Re: Move PinBuffer and UnpinBuffer to atomics - Mailing list pgsql-hackers

From Amit Kapila
Subject Re: Move PinBuffer and UnpinBuffer to atomics
Date
Msg-id CAA4eK1LzZmaQ7Ky2HSPH0=7a6FowOkxuU4w7DE0JfCL2LzxZYw@mail.gmail.com
Whole thread Raw
In response to Re: Move PinBuffer and UnpinBuffer to atomics  (Alexander Korotkov <a.korotkov@postgrespro.ru>)
List pgsql-hackers
On Mon, Apr 11, 2016 at 7:33 PM, Alexander Korotkov <a.korotkov@postgrespro.ru> wrote:
On Sun, Apr 10, 2016 at 2:24 PM, Amit Kapila <amit.kapila16@gmail.com> wrote:
I also tried to run perf top during pgbench and get some interesting results.

Without 5364b357:
   5,69%  postgres                 [.] GetSnapshotData
   4,47%  postgres                 [.] LWLockAttemptLock
   3,81%  postgres                 [.] _bt_compare
   3,42%  postgres                 [.] hash_search_with_hash_value
   3,08%  postgres                 [.] LWLockRelease
   2,49%  postgres                 [.] PinBuffer.isra.3
   1,58%  postgres                 [.] AllocSetAlloc
   1,17%  [kernel]                 [k] __schedule
   1,15%  postgres                 [.] PostgresMain
   1,13%  libc-2.17.so             [.] vfprintf
   1,01%  libc-2.17.so             [.] __memcpy_ssse3_back

With 5364b357:
  18,54%  postgres                 [.] GetSnapshotData
   3,45%  postgres                 [.] LWLockRelease
   3,27%  postgres                 [.] LWLockAttemptLock
   3,21%  postgres                 [.] _bt_compare
   2,93%  postgres                 [.] hash_search_with_hash_value
   2,00%  postgres                 [.] PinBuffer.isra.3
   1,32%  postgres                 [.] AllocSetAlloc
   1,10%  libc-2.17.so             [.] vfprintf

Very surprising.  It appears that after 5364b357, GetSnapshotData consumes more time.  But I can't see anything depending on clog buffers in GetSnapshotData code...

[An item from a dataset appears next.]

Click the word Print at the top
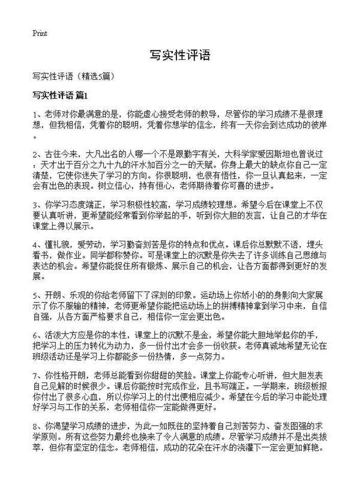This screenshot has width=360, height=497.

There is a related fact presented by Mithun C Y as well [1] which suggests that Andres's idea of reducing the cost of snapshot shows noticeable gain after increasing the clog buffers.  If you read that thread you will notice that initially we didn't notice much gain by that idea, but with increased clog buffers, it started showing noticeable gain.  If by any chance, you can apply that patch and see the results (latest patch is at [2]).



I took a look at this thread but I still didn't get why number of clog buffers affects read-only benchmark.
Could you please explain it to me in more details?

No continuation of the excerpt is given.